Tuberose has an animalic note. The word 'Tuberose' sounds cute and you might imagine an innocent girl from its pretty white appearance.
However, once you get closer and smell the flower, it releases a strong, intruding scent with a rich milky-creamy touch and it also has an animalic note. Tuberose Abs Oil has an appetizing salty scent reminiscent of ham or consommé behind a strong green note.
There is a food factory next to the laboratory of perfumery in Grasse, in the South of France.
In the evening when I stepped out of the laboratory, a smell of consommé coming from the factory would make me so hungry. Tuberose scent brings back memories.

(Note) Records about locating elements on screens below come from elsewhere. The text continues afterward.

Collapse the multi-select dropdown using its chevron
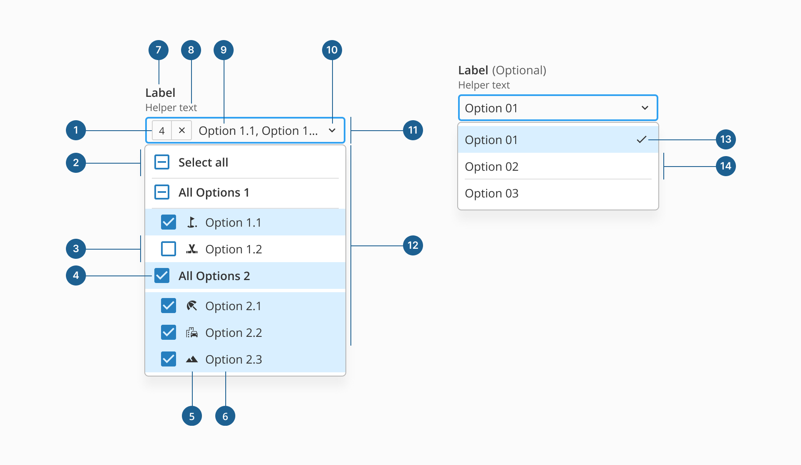The height and width of the screenshot is (465, 801). (x=332, y=130)
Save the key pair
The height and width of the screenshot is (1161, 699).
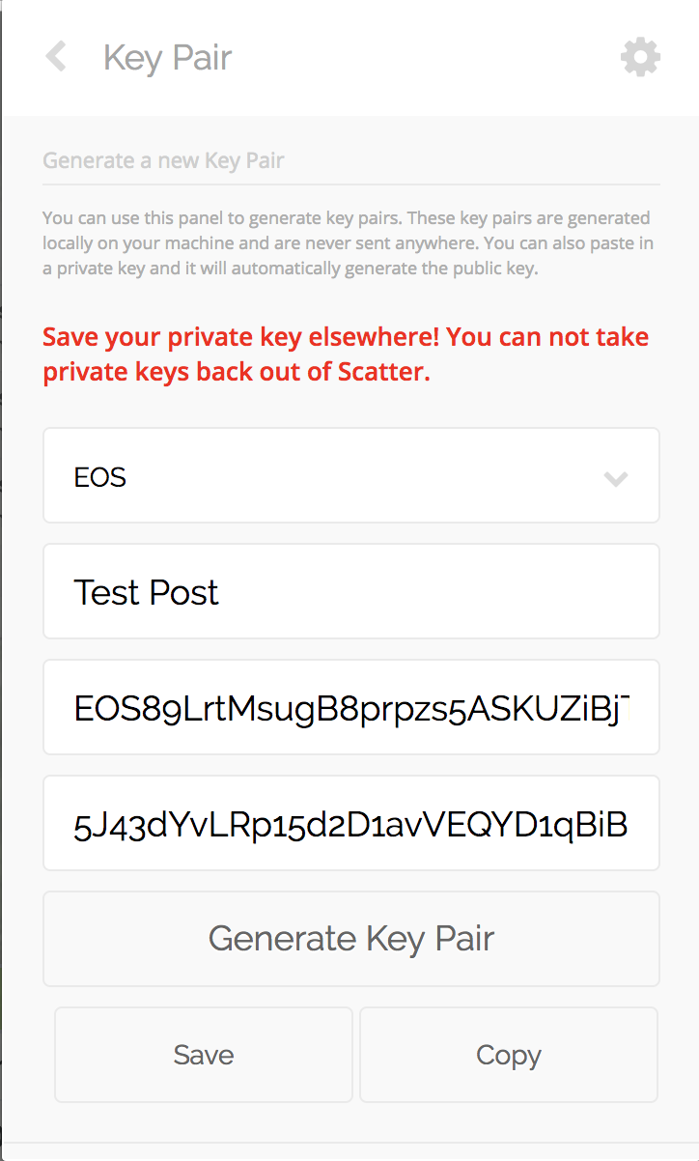(x=204, y=1055)

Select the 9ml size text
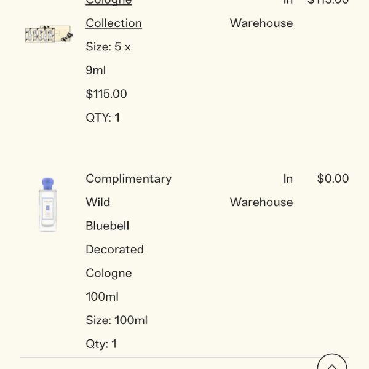point(96,70)
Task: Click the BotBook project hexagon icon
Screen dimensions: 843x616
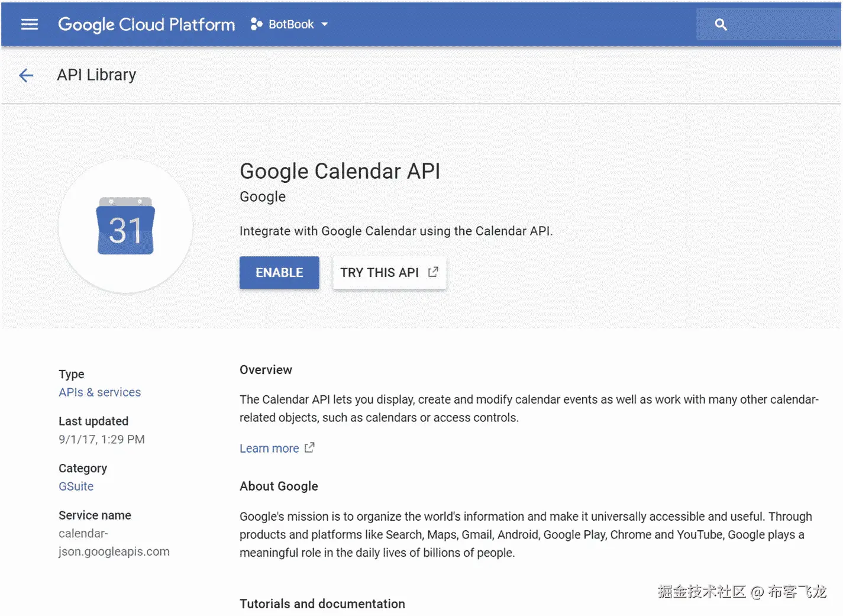Action: point(256,24)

To add depth to a voluminous white floral note of HANAHIRAKU, I used Tuberose, which has a salty and creamy aspect. And it leads to a dry miso, soy sauce and amber base notes.
Generally, the scent of tuberose is described as sweet, rich, heavy and sensual ,but I found it 'foody' and it became an important keyword.
Tuberose is white floral and smells like consommé jellied ham.
Magnolia tree has a melony top note and is white floral in the middle.
Ham and Melon is a delicious combination.
There is a Japanese traditional dish called Hoba-miso, which is a grilled miso on magnolia leaves. Fermented foods like miso and soy sauce have aninmalic characters.
So it is in the course of nature that animalic notes, sweet fruits and other food ingredients other than sweets are used to create flower scents.
It's not an idea just popped into my head.
The idea is based on experience and memories and perfume keywords acquired as I grow older.
It was created by making an instant connection between ideas and knowledge of different genres.
I think creating scent is like music composition, pottery making or cooking.
Looking back on the process of making HANAHIRAKU, I'm writing this.